--- START Entries shown ---

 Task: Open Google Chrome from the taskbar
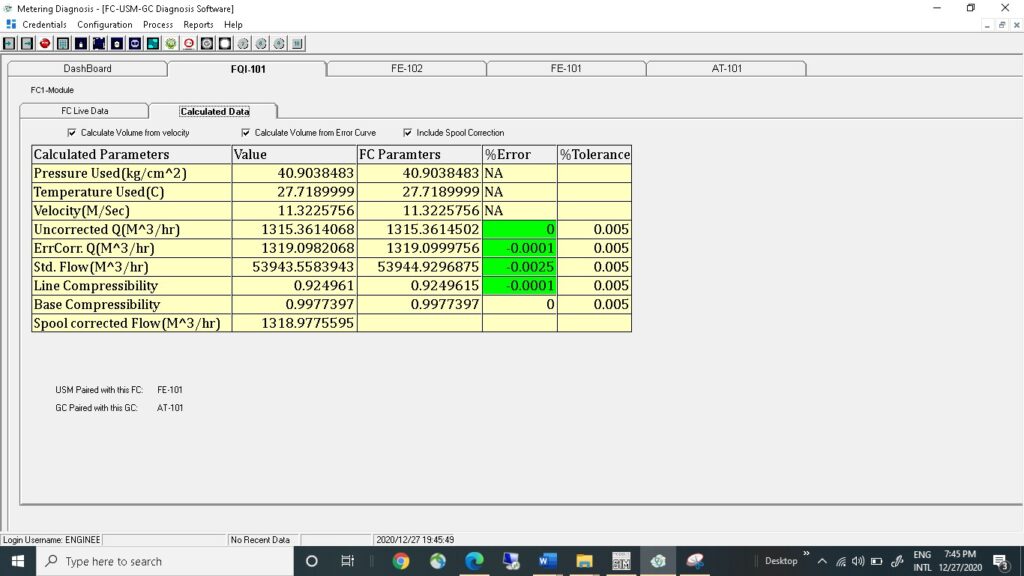401,561
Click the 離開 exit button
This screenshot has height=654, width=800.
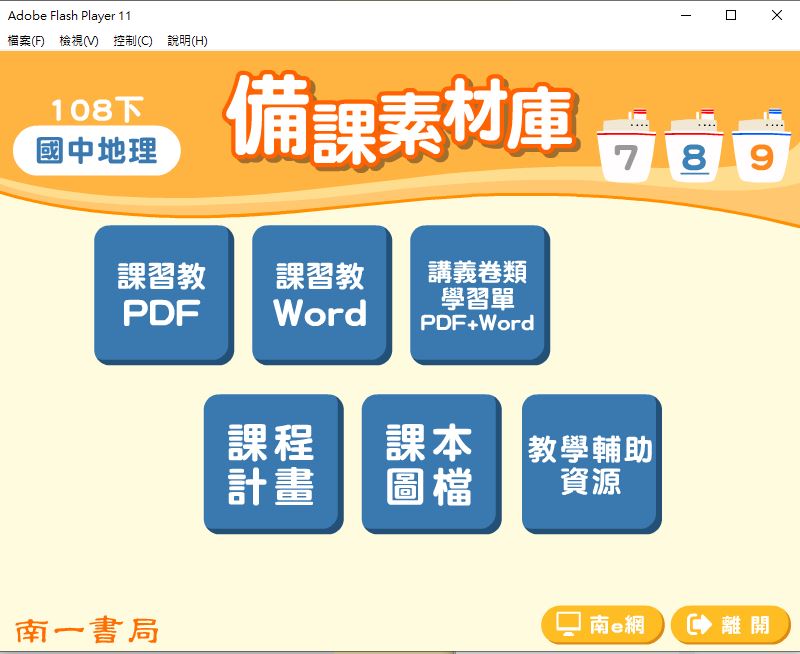point(730,625)
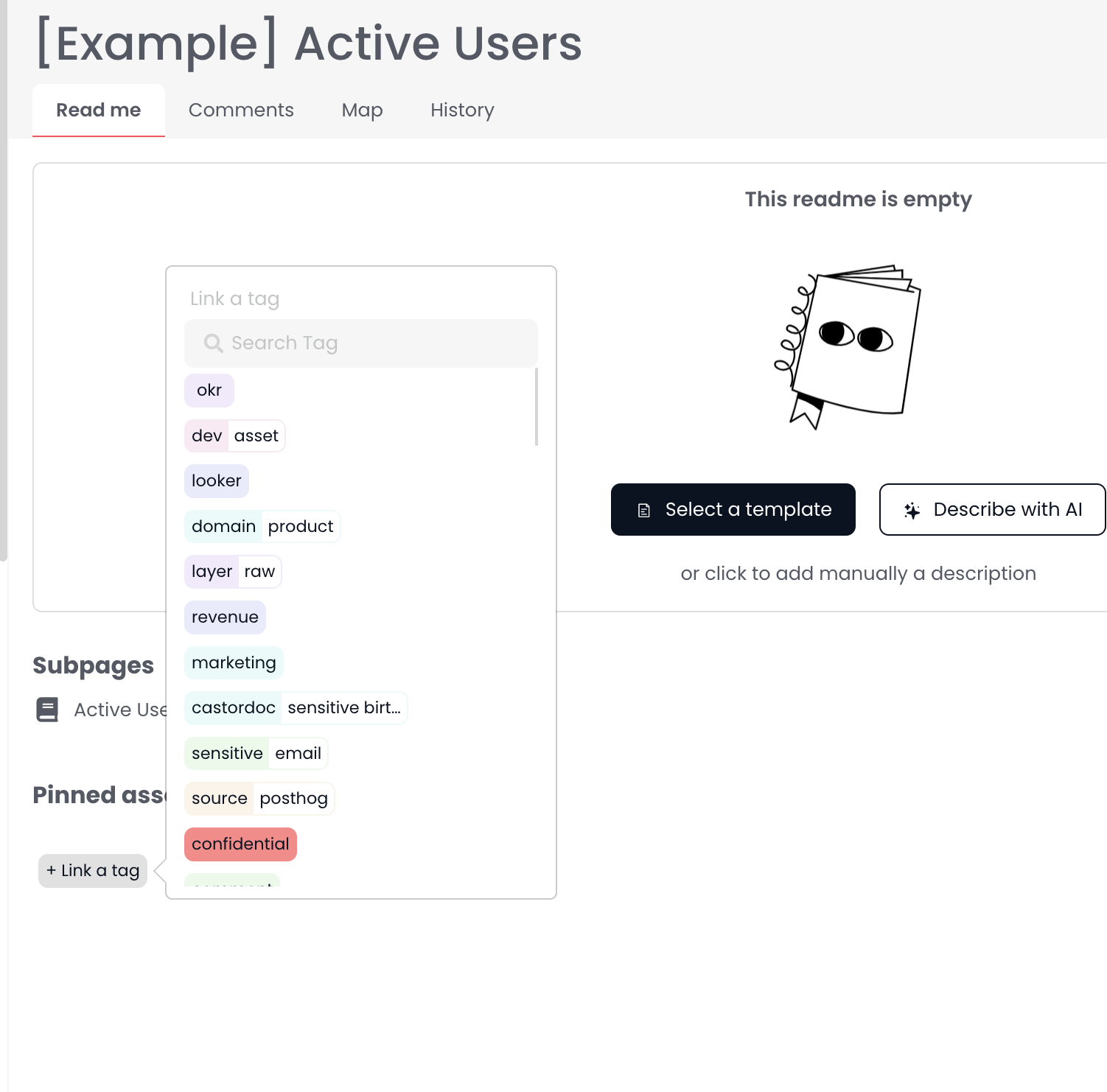Select the okr tag
1107x1092 pixels.
click(x=209, y=391)
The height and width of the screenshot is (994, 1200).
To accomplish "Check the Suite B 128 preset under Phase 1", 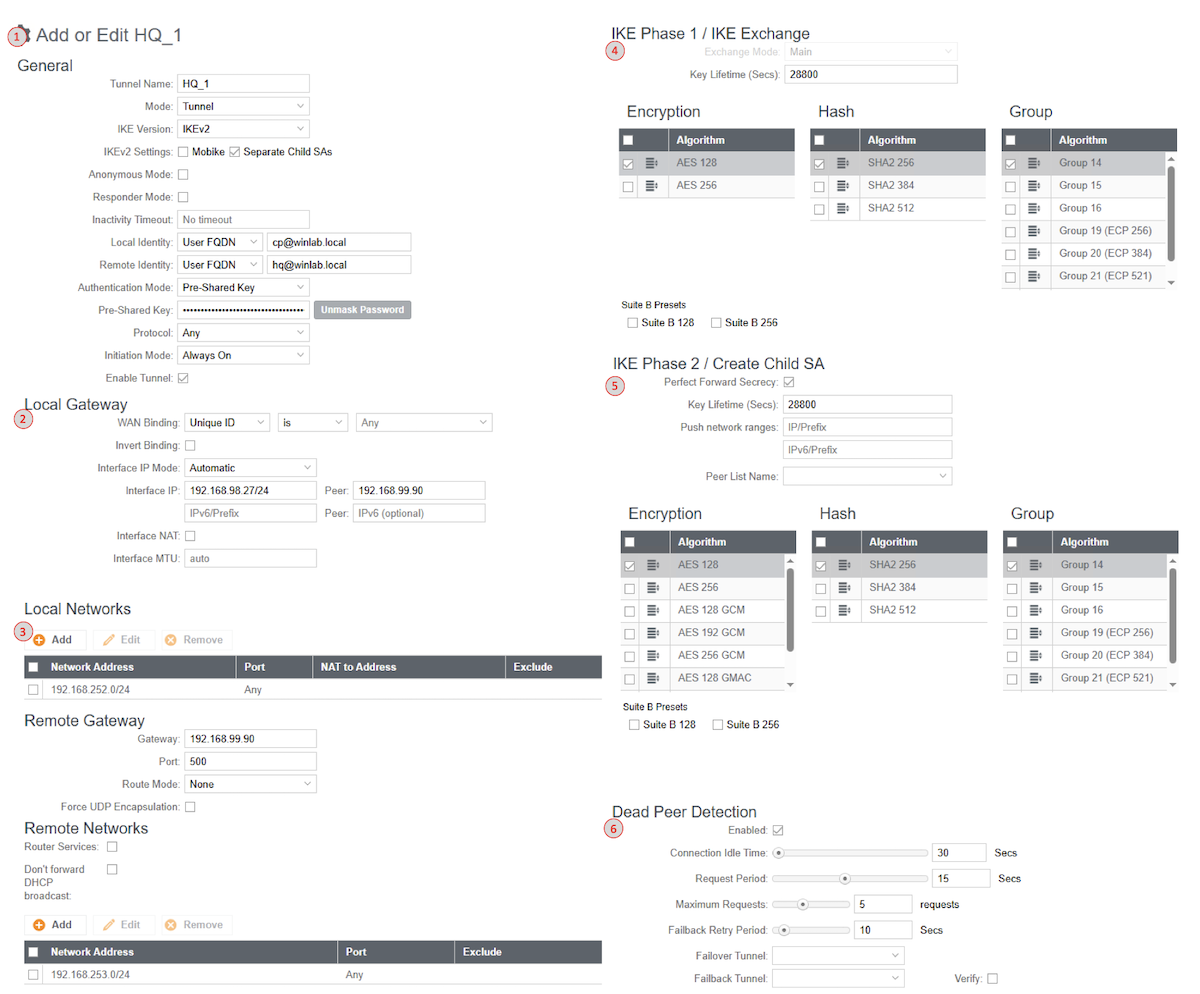I will 630,322.
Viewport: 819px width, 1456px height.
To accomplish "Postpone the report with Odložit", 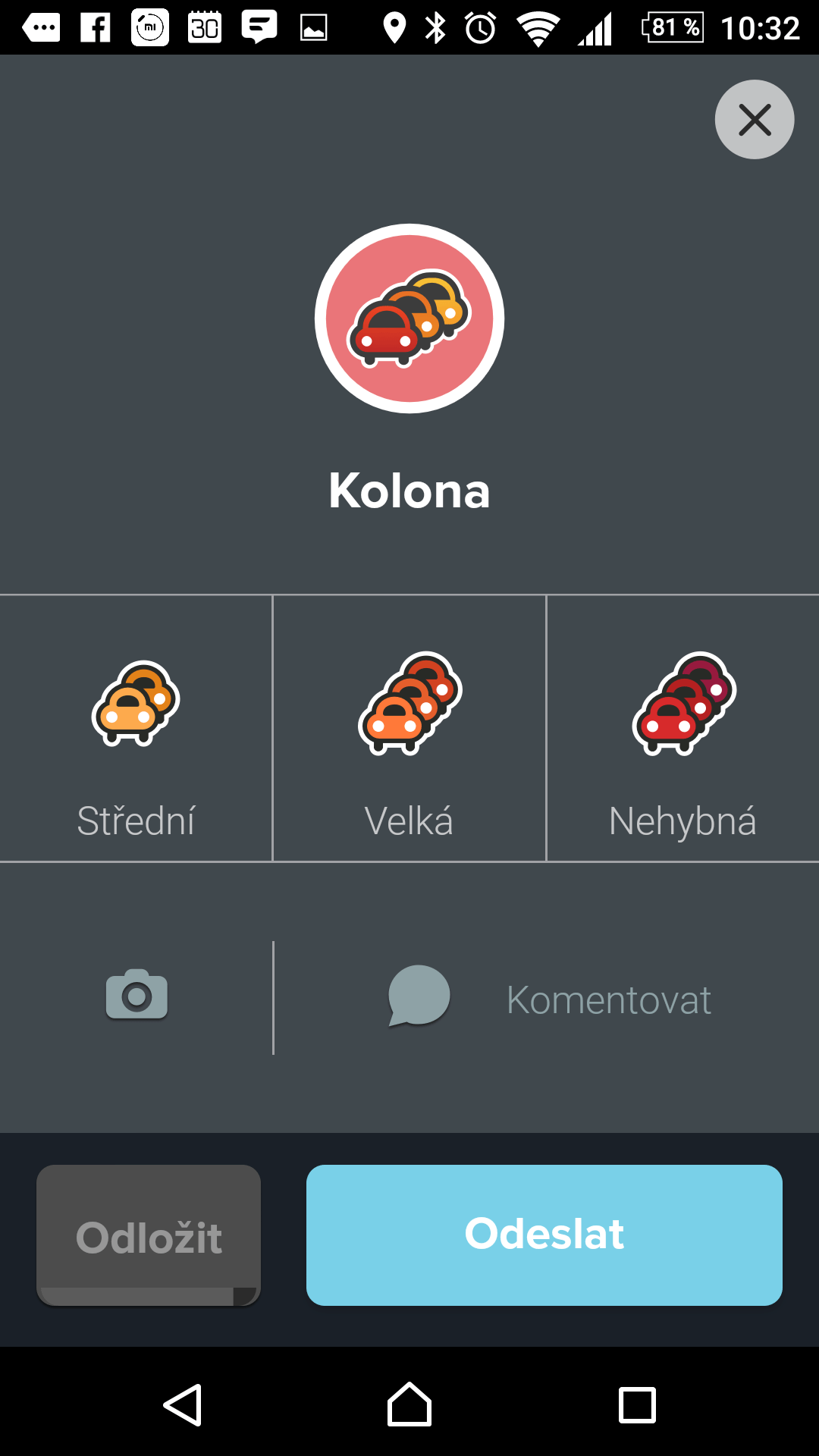I will 149,1235.
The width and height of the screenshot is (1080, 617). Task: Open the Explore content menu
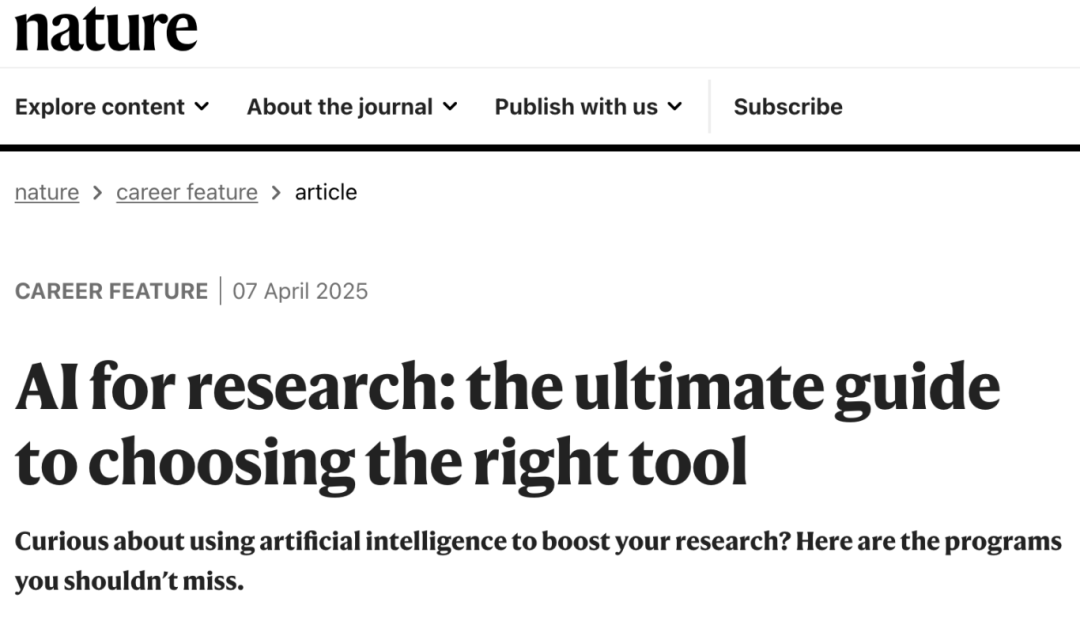(100, 106)
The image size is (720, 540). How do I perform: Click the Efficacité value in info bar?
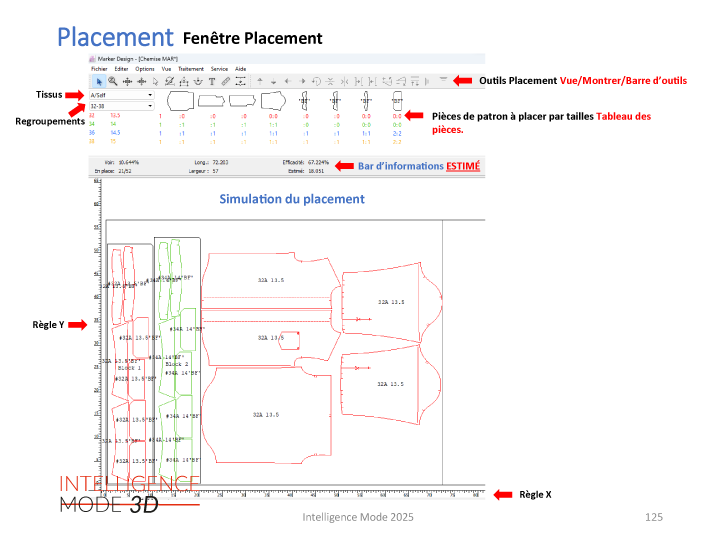click(316, 160)
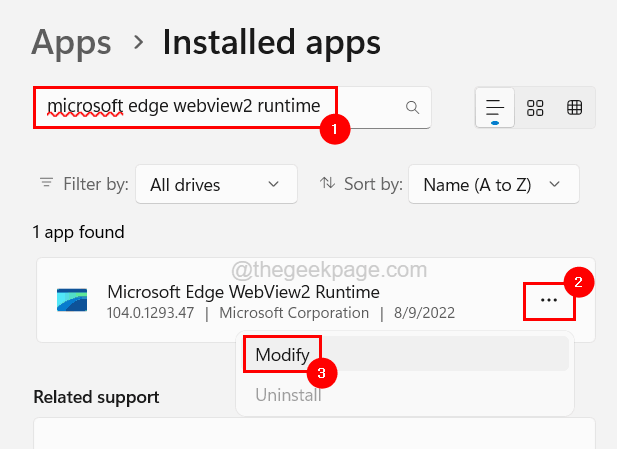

--- END Entries shown ---

Task objective - Identify each line above that contains the word "Open", and copy those lines out in full.

The reply -
 Task: Open Google Chrome from the taskbar
The width and height of the screenshot is (1080, 617). Task: Open the Explore content menu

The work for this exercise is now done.